Further steps on GST to boost consumption and push growth

SMERA Ratings believes that the additional steps taken by the GST Council on November 10 will go a long way in boosting private consumption and strengthening the growth prospects of the country in the near to medium term. The reduction of GST rates on 215 items which include many manufactured by small and medium enterprises would benefit them and improve their competitiveness. The additional steps taken to simplify the GST compliance process in addition to the steps announced earlier in October would also be welcomed by the MSME sector.

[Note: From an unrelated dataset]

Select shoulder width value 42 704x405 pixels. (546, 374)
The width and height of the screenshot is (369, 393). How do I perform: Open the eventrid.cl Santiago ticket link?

Private consumption accounts for around 55% of India’s GDP. There has been a weakness in the growth of private consumption from the fourth quarter of the previous fiscal which has continued well into the first two quarters of 2017-18. While there are some signs of a consumption pick up from the current quarter, these can get a strong boost from the reduction in GST rates on 215 products as shown in the table below.

Existing GST

Revised GST

No. of items

Industries to benefit

28%

18%

178

Food, FMCG, Electrical equipment

28%

12%

2

Machinery and equipment, Vehicles

18%

12%

13

Food, Pharmaceutical, Machinery and equipment

18%

5%

6

Food and chemicals

12%

5%

8

Food, leather, textile

5%

0%

8

Food


Many of them are part of the daily use of people and include items such as washing powder, shampoos, furniture, plywood, mattresses, chocolates and some other sweet items. The tax reduction may not only reduce the prices of these items and boost demand to some extent, it is also expected to benefit the smaller manufacturers and distributors of these products by improving their margins. SMERA estimates that the food processing, furniture and the electrical equipment industry will be the primary beneficiaries of this tax rationalisation. Since they account for around 15% of industrial production, it can have a positive rub-off on industrial growth too. It is also noteworthy that the GST rates for restaurants have been rationalized to a single rate of 5% (except for those in 5 star hotels) which should reduce the cost of eating out and also be positive for the smaller eateries which are part of the MSME ecosystem.

Further simplification of GST norms for small traders and manufacturers have also been undertaken. The composite scheme which was initially valid for turnover upto Rs. 75 lakh was extended to Rs. 100 lakh in October and is now applicable for turnover upto Rs. 150 lakh. The government proposes to increase the limit again under this scheme to Rs. 200 lakhs through an amendment of the GST laws. The composite scheme tax rate has further been made uniform at 1% with payment of the taxes and the filing of the taxes required on a quarterly basis. Clearly, the compliance costs for small entrepreneurs and enterprises would reduce significantly, leading to an increase in the taxpayers’ base and improving compliance.

SMERA continues to believe that the implementation of the GST is structurally positive for India in the medium to long term. India compares unfavourably with its peers in its tax coverage with central tax to GDP ratio at 11.2% in 2016-17. Globally, the implementation of GST has been seen to improve tax coverage with SMERA's analysis highlighting that the average increase in the tax to GDP ratio has been 2% post implementation of GST. India can also be expected to record a significant improvement in the tax to GDP ratio in the next 1-2 years with the increase in tax base and higher tax base; the additional steps being taken by the government to streamline the GST framework would only serve to take India closer to that objective.